- **Your assignment**: From the entries below, write out exactly the lines between the line holding "Task: Select the 5XL size row label" and the line holding "Task: Toggle the Daily digest switch", inclusive, excluding any pictures.

::: Supplied data

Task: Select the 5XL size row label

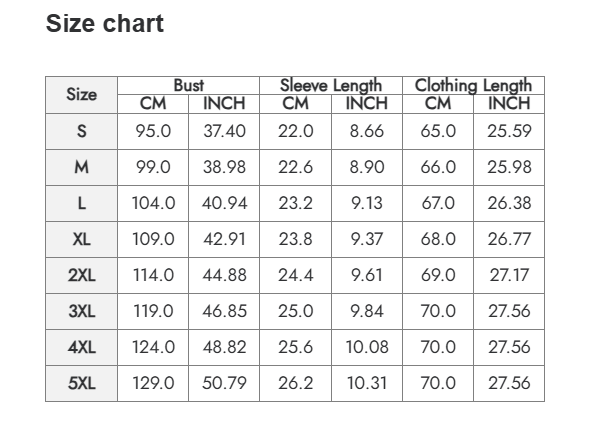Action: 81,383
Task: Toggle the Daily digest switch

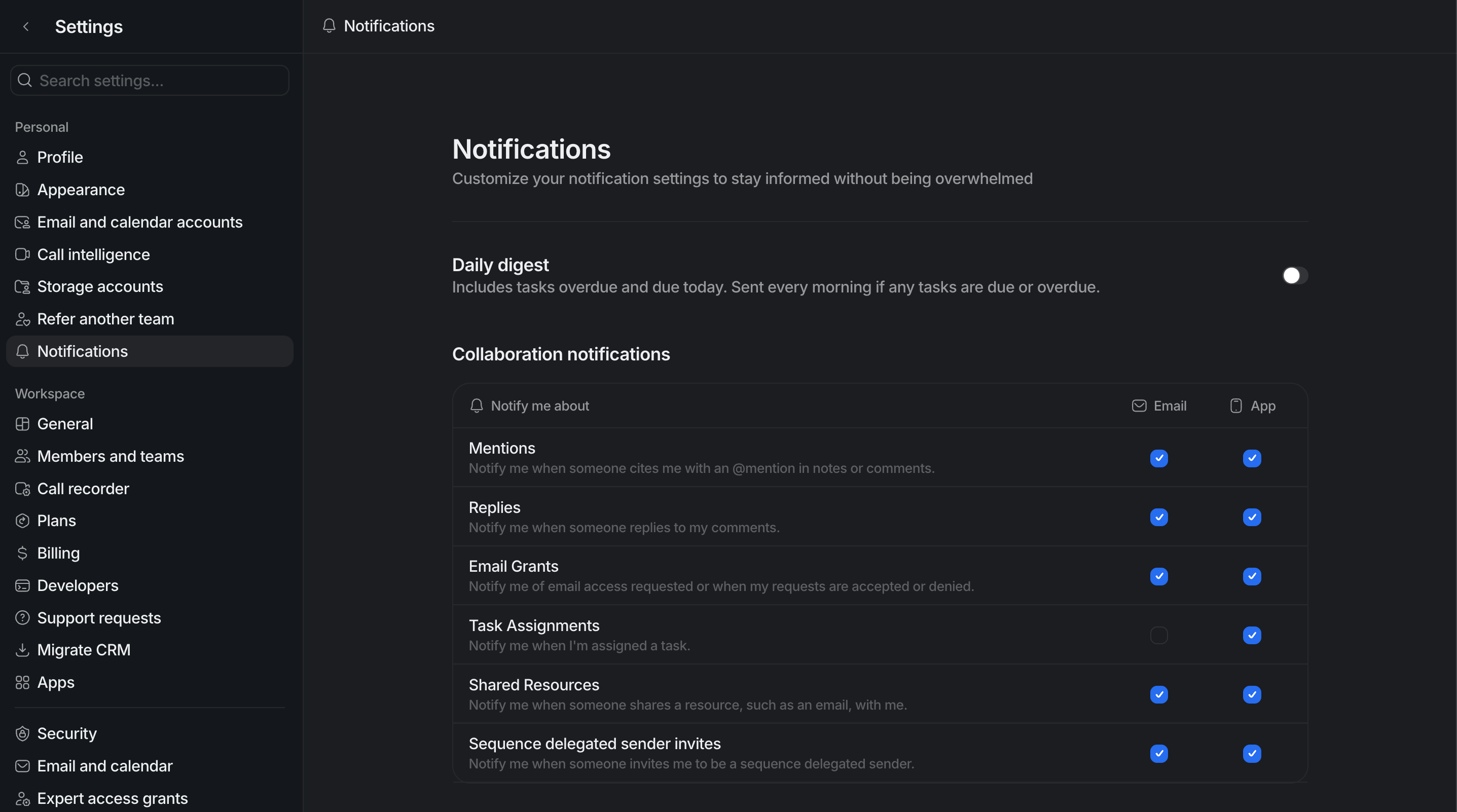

::::::
::: Supplied data

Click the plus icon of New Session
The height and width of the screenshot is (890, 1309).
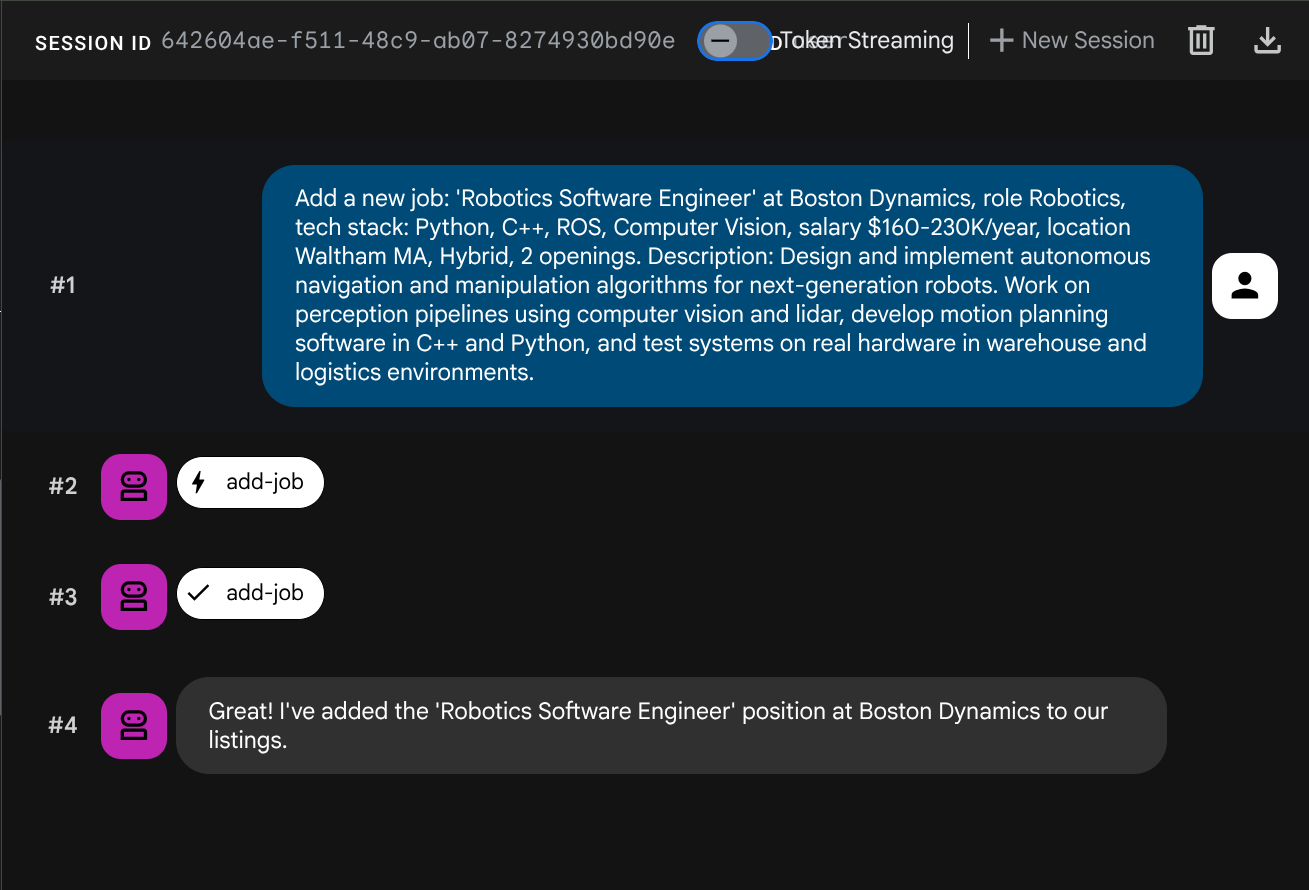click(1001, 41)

::::::

- **Answer**:
Task: Select the 5XL size row label

Action: 81,383
Task: Toggle the Daily digest switch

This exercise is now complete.